Il 7 aprile 2022 la Corte ha depositato la sentenza decidendo senza pubblica udienza e conclusioni dell’Avvocato generale. Delle tre questioni, la seconda e parte della prima, che riguardavano le differenze di trattamento tra magistrati ordinari e onorari, vengono ritenute inammissibili sostanzialmente perché l’ordinanza di rinvio non conteneva elementi di fatto sufficienti.
La Corte, comunque, esaminando la parte ritenuta ammissibile del primo quesito, ribadisce quanto già detto nella precedente pronuncia UX: l’attività del giudice di pace, salvo che non si presenti, nel caso specifico esaminato dal giudice, marginale o accessoria, rientra nel concetto di lavoratore subordinato (§30) cui si applicano dunque le “condizioni di lavoro … relative alle retribuzioni nonché alla pensioni dipendenti dal rapporto di lavoro …” (§36). Così come, del resto, impone il principio dell’indisponibilità del tipo nell’ordinamento italiano (Cass. nn. 9471/16, 24083/21)

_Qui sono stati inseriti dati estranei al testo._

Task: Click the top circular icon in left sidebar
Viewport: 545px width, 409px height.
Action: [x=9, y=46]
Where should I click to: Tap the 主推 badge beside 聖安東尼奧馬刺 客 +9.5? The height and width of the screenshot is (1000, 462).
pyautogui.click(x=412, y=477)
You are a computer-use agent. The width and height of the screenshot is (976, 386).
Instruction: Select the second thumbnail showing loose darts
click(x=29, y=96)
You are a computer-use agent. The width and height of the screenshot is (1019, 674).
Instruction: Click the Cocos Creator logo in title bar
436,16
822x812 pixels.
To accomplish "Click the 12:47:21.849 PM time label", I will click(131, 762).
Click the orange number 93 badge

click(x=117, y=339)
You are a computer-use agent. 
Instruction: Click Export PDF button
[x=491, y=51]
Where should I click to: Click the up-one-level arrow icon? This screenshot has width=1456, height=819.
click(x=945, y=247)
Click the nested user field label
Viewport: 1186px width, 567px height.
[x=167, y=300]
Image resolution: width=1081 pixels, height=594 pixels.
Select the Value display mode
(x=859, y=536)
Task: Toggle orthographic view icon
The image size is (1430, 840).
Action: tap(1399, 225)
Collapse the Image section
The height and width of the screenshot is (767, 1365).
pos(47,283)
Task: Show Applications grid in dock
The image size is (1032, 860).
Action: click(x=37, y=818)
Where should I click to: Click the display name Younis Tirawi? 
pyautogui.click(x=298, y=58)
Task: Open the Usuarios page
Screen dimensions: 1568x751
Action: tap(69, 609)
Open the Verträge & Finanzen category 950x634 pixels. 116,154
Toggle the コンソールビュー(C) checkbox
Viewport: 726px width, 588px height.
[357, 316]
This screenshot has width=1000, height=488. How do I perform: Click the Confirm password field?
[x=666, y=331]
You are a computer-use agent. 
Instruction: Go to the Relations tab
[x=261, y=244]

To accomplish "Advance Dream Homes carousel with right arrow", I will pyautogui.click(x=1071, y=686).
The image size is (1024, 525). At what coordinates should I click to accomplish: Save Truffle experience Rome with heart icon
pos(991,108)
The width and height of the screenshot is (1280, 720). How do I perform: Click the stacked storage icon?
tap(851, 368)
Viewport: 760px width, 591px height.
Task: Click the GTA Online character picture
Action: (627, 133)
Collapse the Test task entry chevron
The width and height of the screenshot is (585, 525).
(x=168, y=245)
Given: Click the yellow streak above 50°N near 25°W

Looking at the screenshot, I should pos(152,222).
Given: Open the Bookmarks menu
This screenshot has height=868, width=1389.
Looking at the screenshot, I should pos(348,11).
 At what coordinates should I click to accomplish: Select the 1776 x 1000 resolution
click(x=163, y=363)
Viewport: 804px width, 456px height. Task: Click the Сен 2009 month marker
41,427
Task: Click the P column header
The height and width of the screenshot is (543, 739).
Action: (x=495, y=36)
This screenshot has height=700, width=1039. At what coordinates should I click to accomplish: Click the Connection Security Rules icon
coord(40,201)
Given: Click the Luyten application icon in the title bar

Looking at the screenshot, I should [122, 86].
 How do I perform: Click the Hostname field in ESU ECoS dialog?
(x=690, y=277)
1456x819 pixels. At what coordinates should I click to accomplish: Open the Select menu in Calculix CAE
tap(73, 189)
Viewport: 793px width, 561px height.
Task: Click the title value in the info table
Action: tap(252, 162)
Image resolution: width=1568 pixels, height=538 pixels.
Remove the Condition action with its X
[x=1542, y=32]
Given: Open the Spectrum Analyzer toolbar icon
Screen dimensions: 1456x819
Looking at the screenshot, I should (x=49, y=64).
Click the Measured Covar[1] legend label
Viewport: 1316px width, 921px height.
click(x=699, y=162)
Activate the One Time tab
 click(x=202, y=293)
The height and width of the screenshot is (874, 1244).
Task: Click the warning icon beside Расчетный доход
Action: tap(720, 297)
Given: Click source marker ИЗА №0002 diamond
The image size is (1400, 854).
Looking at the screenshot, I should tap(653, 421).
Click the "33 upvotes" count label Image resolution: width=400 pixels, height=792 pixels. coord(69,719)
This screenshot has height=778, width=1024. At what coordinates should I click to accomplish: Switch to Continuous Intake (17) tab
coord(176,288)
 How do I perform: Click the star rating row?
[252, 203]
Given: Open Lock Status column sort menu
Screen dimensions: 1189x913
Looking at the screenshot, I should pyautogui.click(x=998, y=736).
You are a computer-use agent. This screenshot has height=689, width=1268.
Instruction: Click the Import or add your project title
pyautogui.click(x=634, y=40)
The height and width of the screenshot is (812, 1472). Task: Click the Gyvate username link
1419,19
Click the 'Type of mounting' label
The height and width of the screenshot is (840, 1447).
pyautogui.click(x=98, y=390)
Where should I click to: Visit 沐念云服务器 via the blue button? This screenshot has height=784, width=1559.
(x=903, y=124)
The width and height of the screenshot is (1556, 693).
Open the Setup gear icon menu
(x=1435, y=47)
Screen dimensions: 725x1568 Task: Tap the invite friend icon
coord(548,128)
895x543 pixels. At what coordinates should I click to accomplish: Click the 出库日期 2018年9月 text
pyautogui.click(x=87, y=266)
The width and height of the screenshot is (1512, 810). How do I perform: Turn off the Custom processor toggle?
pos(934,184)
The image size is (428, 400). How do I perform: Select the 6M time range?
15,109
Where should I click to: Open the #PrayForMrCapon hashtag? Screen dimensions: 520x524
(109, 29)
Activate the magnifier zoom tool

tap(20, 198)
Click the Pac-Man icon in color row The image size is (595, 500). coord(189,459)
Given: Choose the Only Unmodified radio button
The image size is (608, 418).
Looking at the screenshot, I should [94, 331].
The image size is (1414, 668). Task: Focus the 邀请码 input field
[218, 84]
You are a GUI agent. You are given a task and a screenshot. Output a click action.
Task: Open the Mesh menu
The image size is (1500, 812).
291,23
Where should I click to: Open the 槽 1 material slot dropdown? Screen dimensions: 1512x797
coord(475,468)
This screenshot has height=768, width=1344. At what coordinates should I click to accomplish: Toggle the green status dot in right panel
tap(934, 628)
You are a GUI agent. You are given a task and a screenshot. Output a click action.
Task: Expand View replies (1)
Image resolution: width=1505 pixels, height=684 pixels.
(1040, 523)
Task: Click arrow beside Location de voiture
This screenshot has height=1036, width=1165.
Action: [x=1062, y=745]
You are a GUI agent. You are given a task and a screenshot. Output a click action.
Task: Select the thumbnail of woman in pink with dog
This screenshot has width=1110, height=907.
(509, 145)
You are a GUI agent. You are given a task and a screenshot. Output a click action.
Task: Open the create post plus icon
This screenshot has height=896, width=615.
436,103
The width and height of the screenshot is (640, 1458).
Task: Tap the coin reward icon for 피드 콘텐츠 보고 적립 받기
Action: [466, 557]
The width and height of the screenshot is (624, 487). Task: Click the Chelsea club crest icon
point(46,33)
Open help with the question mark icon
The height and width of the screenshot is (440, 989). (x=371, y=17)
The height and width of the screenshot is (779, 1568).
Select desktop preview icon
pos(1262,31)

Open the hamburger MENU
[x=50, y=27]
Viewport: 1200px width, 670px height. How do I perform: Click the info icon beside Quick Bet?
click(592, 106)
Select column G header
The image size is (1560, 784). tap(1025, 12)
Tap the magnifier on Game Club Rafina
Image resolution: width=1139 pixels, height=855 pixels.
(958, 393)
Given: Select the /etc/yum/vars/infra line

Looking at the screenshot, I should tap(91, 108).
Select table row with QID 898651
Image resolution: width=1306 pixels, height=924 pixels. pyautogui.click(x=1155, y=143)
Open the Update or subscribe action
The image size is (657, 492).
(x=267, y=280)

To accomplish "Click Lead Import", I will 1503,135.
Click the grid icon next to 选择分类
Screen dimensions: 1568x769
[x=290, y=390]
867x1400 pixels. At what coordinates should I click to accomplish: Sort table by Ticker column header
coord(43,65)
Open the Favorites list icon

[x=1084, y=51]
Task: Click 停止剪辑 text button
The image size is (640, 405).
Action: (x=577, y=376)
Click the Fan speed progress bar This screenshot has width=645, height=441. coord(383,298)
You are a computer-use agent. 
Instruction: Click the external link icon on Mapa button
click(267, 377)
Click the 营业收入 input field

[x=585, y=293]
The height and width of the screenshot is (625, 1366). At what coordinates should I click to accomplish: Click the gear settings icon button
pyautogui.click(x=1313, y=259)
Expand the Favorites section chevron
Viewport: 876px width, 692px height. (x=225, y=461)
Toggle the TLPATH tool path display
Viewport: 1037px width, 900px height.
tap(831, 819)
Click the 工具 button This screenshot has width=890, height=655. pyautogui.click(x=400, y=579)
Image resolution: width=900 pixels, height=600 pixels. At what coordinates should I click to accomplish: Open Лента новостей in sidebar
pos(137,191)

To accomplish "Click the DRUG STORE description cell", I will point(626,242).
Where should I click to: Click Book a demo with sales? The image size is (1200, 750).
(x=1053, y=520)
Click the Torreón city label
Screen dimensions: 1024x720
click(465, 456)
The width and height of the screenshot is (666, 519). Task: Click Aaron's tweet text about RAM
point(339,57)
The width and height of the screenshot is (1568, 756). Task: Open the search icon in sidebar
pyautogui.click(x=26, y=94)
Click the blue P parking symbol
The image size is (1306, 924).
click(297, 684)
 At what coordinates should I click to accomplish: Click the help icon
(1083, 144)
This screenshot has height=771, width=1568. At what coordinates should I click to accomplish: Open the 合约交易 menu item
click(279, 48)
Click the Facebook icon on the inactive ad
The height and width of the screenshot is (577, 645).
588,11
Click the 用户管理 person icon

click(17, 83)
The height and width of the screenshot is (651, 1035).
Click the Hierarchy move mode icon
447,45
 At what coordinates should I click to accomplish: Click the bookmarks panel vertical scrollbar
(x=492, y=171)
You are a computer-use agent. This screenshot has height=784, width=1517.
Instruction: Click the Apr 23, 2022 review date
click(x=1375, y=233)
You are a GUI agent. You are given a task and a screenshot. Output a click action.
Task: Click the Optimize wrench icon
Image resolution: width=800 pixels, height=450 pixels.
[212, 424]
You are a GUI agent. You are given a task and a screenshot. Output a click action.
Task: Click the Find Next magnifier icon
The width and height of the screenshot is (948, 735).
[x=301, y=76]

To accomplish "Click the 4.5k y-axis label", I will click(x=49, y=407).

Ciò chiarito, quanto alle differenze tra il giudice di pace ed il magistrato ordinario italiani, una differenziazione nel trattamento è possibile se “esiste una ragione oggettiva che lo giustifichi” (§39) e, nella sentenza UX, già aveva precisato che le diverse modalità di accesso alla magistratura (per concorso o meno), nonché le differenze di ruolo e di carriera possono costituire una ragione oggettiva (§42) che spetta al giudice del merito valutare.
In ogni caso, “la differenza tra le modalità di accesso alla magistratura applicabili a queste due categorie di lavoratori non può giustificare l’esclusione, per i magistrati onorari, di ferie annuali retribuite nonché di ogni regime assistenziale e previdenziale di cui beneficiano i magistrati ordinari che si trovano in una situazione comparabile” (§48) e salva l’applicazione del principio “pro rata temporis” (§51,52).
E, ancora, “l’esclusione dei giudici di pace da ogni diritto alle ferie retribuite nonché da ogni forma di tutela di tipo assistenziale e previdenziale è, alla luce della clausola 4 dell’accordo quadro sul lavoro a tempo determinato o della clausola 4 dell’accordo quadro sul lavoro a tempo parziale, inammissibile” (§53), così come, affrontando il terzo quesito, in caso di successione di contratti a termine in assenza di ragioni oggettive, “l’assenza di qualsiasi sanzione non appare idonea a prevenire e, se del caso, a sanzionare l’utilizzo abusivo di una successione di contratti o rapporti di lavoro a tempo determinato” (§65).
La sentenza avrà dunque un impatto sui contenziosi in corso nonché sull’applicazione della recente normativa di riforma dei giudici onorari (commi da 629 a 633 dell’art. 1 della Legge n. 234 del 30.12.21), con l’istituzione dell’“ufficio del processo” che già ha sollevato numerose perplessità, anche in relazione alla pretesa di rinuncia ad ogni diritto maturato nel corso del pregresso rapporto quale condizione per proseguire l’attività giurisdizionale nel nuovo (e contestato) status.